The minutes go on to say: “Harbor Point was referenced as an example where there are risks to not having enough TIF capacity.”

Tarbert’s statements were not for public consumption.

They were made at a closed meeting of the BDC’s Project Review and Oversight Committee, which was reviewing the $535 million Port Covington TIF request.

The Brew, Baltimore Business Journal and Baltimore Sun protested the closing of this meeting under the Maryland Open Meetings Act.

Last week, the Open Meetings Compliance Board ruled that the BDC had violated the law – and the agency posted the meeting’s minutes on its website that revealed the city’s thinking about using general funds to pay off the Harbor Point overruns.

Approve Now, Look at Details Later

Repeatedly, BDC President William Cole and other officials have said that the City Council needs to approve the full $535 million TIF package for Port Covington in order to secure state and federal funding.

He and others say the details of the infrastructure expenditures proposed by the developer would be examined more closely when the bonds are issued in future years.
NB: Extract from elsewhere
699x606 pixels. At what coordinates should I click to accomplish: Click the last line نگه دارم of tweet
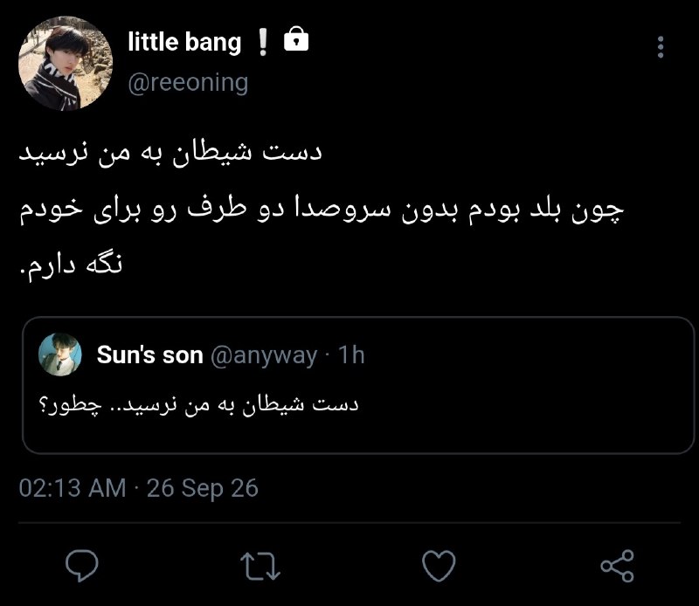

The same urgency to approve TIF legislation was expressed when the Harbor Point TIF came before the City Council three years ago. Steve Kraus, Keenan Rice of MuniCap, and then-BDC president Brenda McKenzie all argued that the details would be worked out “in the future.”

The future has arrived, and the spread between the former estimates of Harbor Point’s bonding needs (“Projection No. 38”) and the current figures (“Projection No. 45”) was presented to the five-member Board of Finance, but not publicly disclosed:

phase 2 Harbor Point TIF costs

The board, consisting of Mayor Stephanie Rawlings-Blake (represented by chief-of-staff Kaliope Parthemos), Comptroller Joan Pratt and three citizen members (Fred W. Meier Jr., Dana C. Moulden and Larry I. Silverstein), delayed action on the TIF approval after the citizen members called for more information on an unrelated aspect of the issuance.

The board is expected to meet later this month to take up the Harbor Point bond issue.

Some Funds Already Going to Project

Taxpayers have already been tapped to pay for some infrastructure expenses at Harbor Point.

On March 23, the Board of Estimates approved $500,000 in Waste Water Utility Funds – which come from sewer revenues collected from city residents – to build a 1,000-foot sewer main from Harbor Point to the city’s trunk line at Aliceanna and Caroline streets.

The expenditure was described as “crucial to the development of the next phase of the Harbor Point project beyond the completion of the Exelon Building,” which uses an existing sewer line to the site.

On March 30, the board approved a $46.8 million design-build contract for reconstructing lower Central Avenue.

About $10 million will be used to construct the Central Avenue Bridge that will serve as a second north-south access road to Harbor Point, according to Adrienne Barnes, a spokesperson for the city transportation department.

In 2014, the city agreed to pay

In 2014, the city agreed to pay “all eligible costs” in excess of the $6.6 million in TIF funds allocated for the Central Avenue Bridge. (Baltimore DOT, via Maryland PIA Act)

Originally, the city said the bridge would be paid for in the first tranche of TIF bonds, but then it guaranteed, in a 2014 Memorandum of Understanding obtained by The Brew from a Public Information Act request, to pay for any additional costs of the bridge.

Those costs are now slated to be paid in the second tranche of TIF bonds.

The MOU on bridge construction came after the Rawlings-Blake administration amended its Transportation Improvement Program to reduce its “Bridge Replacement and Rehabilitation Fund” by $6.6 million in order to reallocate federal money to the Central Avenue Bridge and for improvements to lower Central Avenue that would serve Harbor Point and the expanded Harbor East projects of H&S Bakery magnate John Paterakis.